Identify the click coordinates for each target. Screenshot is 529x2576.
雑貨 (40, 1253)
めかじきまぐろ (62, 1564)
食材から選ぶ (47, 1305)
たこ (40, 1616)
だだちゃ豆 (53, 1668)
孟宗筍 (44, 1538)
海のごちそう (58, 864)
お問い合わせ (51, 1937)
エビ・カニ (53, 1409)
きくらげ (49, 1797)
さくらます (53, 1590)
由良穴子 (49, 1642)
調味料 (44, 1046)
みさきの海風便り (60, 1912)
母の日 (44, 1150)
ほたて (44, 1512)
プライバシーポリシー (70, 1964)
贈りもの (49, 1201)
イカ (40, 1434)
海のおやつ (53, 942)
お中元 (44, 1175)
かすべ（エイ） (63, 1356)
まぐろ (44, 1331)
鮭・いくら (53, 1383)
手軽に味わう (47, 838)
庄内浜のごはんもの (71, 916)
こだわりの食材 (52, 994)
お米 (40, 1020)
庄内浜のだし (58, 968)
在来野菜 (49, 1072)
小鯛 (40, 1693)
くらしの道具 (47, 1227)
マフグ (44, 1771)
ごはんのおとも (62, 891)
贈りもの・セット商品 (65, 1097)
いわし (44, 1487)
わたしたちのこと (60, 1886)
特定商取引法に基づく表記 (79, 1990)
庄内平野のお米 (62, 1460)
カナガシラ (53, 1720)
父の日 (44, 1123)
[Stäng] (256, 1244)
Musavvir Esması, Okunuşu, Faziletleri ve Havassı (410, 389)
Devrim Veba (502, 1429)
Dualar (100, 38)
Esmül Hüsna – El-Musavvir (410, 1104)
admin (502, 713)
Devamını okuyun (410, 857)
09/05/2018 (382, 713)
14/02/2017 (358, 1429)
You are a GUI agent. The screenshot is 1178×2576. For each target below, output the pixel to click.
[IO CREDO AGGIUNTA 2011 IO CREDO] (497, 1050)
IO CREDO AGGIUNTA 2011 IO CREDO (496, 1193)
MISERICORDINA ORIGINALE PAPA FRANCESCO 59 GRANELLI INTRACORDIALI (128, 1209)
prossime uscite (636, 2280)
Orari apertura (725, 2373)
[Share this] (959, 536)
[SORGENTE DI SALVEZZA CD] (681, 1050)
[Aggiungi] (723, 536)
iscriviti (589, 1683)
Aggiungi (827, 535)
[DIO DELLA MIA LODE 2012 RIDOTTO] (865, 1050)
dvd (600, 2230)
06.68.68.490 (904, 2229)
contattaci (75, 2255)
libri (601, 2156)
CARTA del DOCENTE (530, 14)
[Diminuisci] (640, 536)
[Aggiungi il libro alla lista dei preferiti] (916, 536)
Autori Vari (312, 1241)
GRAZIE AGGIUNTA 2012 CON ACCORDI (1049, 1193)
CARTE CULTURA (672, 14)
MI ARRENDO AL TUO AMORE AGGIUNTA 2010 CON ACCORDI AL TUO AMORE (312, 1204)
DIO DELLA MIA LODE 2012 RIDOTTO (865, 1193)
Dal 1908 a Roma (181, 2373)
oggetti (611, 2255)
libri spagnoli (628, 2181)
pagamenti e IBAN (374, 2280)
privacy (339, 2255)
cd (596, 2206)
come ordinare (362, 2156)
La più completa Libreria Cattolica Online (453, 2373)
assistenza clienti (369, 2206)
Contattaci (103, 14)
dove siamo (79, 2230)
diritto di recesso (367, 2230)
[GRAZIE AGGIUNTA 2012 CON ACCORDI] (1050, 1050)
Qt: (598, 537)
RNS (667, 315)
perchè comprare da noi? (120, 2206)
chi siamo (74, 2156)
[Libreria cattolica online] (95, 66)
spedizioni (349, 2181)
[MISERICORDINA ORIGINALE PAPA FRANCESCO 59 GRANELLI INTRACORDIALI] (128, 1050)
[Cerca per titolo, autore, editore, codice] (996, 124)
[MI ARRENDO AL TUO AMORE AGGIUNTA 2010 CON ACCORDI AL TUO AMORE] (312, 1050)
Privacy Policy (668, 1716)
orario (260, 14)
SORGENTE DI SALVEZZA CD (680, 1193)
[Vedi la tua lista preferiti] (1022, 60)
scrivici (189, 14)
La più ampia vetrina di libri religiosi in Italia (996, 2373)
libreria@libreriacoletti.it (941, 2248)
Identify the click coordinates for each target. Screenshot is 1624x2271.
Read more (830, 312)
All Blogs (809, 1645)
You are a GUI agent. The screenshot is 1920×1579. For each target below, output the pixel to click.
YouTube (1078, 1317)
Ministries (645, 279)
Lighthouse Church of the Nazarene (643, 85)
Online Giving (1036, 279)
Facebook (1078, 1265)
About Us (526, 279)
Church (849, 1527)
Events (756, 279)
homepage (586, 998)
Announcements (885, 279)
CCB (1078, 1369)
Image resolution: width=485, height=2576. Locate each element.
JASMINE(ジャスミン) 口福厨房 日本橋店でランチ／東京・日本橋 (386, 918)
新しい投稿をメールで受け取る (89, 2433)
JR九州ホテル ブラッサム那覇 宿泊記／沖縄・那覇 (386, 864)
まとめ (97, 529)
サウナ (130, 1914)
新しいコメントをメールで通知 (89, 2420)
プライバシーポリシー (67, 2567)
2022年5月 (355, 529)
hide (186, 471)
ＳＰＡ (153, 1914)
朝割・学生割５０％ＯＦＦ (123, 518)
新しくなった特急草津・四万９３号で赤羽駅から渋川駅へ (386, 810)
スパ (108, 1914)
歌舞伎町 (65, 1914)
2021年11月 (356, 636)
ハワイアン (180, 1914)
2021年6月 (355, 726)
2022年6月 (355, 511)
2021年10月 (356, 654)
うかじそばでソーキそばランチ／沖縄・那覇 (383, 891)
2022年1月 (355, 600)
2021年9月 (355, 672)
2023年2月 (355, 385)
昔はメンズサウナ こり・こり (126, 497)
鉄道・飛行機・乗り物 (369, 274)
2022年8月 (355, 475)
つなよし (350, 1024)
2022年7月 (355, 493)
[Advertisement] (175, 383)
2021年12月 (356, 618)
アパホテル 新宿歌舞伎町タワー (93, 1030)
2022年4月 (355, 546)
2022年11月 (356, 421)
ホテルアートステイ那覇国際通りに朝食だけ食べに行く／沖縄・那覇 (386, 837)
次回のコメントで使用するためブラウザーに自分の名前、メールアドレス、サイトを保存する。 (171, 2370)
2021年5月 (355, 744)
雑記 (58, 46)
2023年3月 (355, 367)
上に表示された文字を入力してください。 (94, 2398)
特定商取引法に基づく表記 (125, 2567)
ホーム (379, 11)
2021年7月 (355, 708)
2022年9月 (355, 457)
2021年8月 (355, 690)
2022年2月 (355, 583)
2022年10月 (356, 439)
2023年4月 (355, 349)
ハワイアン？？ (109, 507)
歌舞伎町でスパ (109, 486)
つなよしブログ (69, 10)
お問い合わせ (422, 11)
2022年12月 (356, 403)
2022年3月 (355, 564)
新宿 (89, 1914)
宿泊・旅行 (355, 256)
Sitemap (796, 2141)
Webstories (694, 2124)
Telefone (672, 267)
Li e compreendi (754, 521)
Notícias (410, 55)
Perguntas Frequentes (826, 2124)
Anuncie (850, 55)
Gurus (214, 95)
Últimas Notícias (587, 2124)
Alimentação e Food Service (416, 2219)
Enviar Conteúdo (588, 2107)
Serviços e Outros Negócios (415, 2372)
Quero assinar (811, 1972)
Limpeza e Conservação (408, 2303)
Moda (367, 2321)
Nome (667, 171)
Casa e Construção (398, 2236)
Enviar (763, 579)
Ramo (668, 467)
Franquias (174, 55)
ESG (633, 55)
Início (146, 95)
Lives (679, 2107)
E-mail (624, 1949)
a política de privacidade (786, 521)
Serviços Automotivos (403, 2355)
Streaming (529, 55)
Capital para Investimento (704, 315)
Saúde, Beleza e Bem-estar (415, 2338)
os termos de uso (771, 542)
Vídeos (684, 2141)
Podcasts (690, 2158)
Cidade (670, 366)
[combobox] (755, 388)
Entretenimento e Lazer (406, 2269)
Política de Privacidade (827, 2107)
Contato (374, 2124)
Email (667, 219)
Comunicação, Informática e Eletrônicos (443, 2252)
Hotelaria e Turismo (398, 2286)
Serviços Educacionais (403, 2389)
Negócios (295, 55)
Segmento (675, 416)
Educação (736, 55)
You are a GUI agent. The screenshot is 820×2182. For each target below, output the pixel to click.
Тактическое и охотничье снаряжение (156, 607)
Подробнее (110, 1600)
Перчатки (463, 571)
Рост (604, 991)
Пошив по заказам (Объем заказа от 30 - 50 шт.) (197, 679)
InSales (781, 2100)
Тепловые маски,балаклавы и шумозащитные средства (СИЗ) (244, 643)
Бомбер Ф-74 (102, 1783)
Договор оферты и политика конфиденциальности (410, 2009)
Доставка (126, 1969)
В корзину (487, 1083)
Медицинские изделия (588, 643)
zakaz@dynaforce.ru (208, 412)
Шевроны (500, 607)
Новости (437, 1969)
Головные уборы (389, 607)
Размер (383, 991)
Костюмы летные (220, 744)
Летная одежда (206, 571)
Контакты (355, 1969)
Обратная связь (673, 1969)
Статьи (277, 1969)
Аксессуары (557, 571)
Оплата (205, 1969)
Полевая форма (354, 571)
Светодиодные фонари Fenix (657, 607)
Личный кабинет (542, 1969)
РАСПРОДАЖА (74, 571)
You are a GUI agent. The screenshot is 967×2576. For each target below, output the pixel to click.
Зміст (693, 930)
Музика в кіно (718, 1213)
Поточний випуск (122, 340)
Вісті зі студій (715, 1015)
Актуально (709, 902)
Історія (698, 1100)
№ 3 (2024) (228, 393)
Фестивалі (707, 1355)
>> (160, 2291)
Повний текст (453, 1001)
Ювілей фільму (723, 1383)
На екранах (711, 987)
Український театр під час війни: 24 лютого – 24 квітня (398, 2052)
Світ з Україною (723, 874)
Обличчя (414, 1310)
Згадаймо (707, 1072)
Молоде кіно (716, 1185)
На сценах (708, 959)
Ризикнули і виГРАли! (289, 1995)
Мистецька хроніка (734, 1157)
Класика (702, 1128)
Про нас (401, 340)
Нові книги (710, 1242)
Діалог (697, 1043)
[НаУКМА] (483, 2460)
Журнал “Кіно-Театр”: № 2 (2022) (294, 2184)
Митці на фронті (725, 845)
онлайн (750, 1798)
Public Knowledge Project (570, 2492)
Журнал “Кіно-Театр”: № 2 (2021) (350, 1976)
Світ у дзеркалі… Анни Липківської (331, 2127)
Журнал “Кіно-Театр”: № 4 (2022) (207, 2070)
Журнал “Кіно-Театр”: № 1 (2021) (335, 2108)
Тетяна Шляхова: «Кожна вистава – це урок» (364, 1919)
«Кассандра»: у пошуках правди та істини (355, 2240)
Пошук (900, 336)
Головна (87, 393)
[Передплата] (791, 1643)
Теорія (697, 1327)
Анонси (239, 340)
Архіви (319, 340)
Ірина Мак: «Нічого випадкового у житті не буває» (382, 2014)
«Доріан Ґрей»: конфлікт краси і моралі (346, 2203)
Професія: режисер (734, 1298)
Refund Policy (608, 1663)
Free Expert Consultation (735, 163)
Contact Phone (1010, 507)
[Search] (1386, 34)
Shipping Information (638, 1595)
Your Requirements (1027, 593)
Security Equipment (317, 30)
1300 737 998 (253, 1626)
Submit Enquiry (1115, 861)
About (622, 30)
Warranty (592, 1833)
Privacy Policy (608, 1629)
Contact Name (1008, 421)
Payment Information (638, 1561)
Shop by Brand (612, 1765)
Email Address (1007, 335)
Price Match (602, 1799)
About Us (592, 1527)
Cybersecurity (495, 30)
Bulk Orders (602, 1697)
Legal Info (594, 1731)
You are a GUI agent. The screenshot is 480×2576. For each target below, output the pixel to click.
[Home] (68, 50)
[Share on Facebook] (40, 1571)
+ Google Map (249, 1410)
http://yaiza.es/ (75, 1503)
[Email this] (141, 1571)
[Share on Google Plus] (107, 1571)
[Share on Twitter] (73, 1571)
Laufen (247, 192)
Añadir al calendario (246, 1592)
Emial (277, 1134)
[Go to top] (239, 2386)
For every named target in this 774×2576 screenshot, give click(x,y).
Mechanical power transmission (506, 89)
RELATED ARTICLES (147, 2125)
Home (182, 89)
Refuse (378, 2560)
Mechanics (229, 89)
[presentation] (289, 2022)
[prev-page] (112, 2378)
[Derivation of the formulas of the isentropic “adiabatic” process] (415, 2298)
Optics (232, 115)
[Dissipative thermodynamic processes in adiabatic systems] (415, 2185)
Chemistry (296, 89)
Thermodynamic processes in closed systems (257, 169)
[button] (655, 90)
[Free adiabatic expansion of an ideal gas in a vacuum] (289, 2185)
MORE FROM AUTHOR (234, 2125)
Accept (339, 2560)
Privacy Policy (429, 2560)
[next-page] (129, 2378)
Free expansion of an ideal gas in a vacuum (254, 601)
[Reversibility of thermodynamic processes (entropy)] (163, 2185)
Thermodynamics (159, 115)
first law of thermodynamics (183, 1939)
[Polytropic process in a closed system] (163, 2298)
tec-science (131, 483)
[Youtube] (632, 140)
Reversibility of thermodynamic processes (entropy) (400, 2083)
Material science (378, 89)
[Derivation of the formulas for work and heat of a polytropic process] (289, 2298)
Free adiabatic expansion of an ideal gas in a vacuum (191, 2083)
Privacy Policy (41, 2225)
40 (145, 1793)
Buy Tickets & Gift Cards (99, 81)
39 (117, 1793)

What is required:
Wherever the word "SALVEZZA" appears in the listing above, copy the whole line.

Result of this exercise:
[SORGENTE DI SALVEZZA CD] (681, 1050)
SORGENTE DI SALVEZZA CD (680, 1193)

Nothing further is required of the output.